— Start MATERIAL FOR THIS EXERCISE —
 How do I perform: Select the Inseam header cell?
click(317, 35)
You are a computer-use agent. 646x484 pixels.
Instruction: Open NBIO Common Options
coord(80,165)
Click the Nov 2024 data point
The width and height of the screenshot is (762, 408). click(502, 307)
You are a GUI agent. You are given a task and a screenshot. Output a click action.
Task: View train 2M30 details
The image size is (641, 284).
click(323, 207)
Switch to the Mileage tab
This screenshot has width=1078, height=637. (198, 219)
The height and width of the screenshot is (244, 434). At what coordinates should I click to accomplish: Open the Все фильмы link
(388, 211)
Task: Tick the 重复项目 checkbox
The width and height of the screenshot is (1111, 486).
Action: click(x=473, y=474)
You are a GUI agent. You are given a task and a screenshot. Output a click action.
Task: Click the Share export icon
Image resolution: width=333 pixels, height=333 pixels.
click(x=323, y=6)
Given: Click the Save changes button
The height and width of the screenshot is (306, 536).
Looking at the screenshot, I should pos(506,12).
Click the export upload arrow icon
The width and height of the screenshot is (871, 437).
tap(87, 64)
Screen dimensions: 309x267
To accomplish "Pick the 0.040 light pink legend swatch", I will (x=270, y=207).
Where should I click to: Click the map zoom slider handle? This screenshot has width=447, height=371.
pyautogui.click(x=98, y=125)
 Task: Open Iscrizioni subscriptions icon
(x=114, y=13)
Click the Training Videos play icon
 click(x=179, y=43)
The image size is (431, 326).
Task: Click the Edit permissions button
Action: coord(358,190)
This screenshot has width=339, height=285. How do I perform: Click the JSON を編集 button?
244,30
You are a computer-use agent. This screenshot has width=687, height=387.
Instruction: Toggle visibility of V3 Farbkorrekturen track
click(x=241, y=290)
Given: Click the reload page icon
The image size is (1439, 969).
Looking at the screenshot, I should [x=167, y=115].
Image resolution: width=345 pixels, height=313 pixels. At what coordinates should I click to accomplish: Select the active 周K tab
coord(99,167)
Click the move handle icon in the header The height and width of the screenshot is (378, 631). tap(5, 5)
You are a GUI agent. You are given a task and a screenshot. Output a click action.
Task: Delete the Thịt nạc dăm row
— End MATERIAL FOR THIS EXERCISE —
(INSTRUCTIONS TO FOLLOW) Copy all of the data above word for word, leaving nothing out and changing nothing.

(TASK RESULT)
 How do I perform: Select the Inseam header cell?
click(317, 35)
You are a computer-use agent. 646x484 pixels.
Instruction: Open NBIO Common Options
coord(80,165)
Click the Nov 2024 data point
The width and height of the screenshot is (762, 408). click(502, 307)
You are a GUI agent. You are given a task and a screenshot. Output a click action.
Task: View train 2M30 details
The image size is (641, 284).
click(323, 207)
Switch to the Mileage tab
This screenshot has width=1078, height=637. (198, 219)
The height and width of the screenshot is (244, 434). At what coordinates should I click to accomplish: Open the Все фильмы link
(388, 211)
Task: Tick the 重复项目 checkbox
The width and height of the screenshot is (1111, 486).
Action: click(x=473, y=474)
You are a GUI agent. You are given a task and a screenshot. Output a click action.
Task: Click the Share export icon
Image resolution: width=333 pixels, height=333 pixels.
click(x=323, y=6)
Given: Click the Save changes button
The height and width of the screenshot is (306, 536).
Looking at the screenshot, I should pos(506,12).
Click the export upload arrow icon
The width and height of the screenshot is (871, 437).
tap(87, 64)
Screen dimensions: 309x267
To accomplish "Pick the 0.040 light pink legend swatch", I will (x=270, y=207).
Where should I click to: Click the map zoom slider handle? This screenshot has width=447, height=371.
pyautogui.click(x=98, y=125)
 Task: Open Iscrizioni subscriptions icon
(x=114, y=13)
Click the Training Videos play icon
 click(x=179, y=43)
The image size is (431, 326).
Task: Click the Edit permissions button
Action: coord(358,190)
This screenshot has width=339, height=285. How do I perform: Click the JSON を編集 button?
244,30
You are a computer-use agent. This screenshot has width=687, height=387.
Instruction: Toggle visibility of V3 Farbkorrekturen track
click(x=241, y=290)
Given: Click the reload page icon
The image size is (1439, 969).
Looking at the screenshot, I should [x=167, y=115].
Image resolution: width=345 pixels, height=313 pixels. At what coordinates should I click to accomplish: Select the active 周K tab
coord(99,167)
Click the move handle icon in the header The height and width of the screenshot is (378, 631). tap(5, 5)
You are a GUI agent. You are given a task and a screenshot. Output a click action.
Task: Delete the Thịt nạc dăm row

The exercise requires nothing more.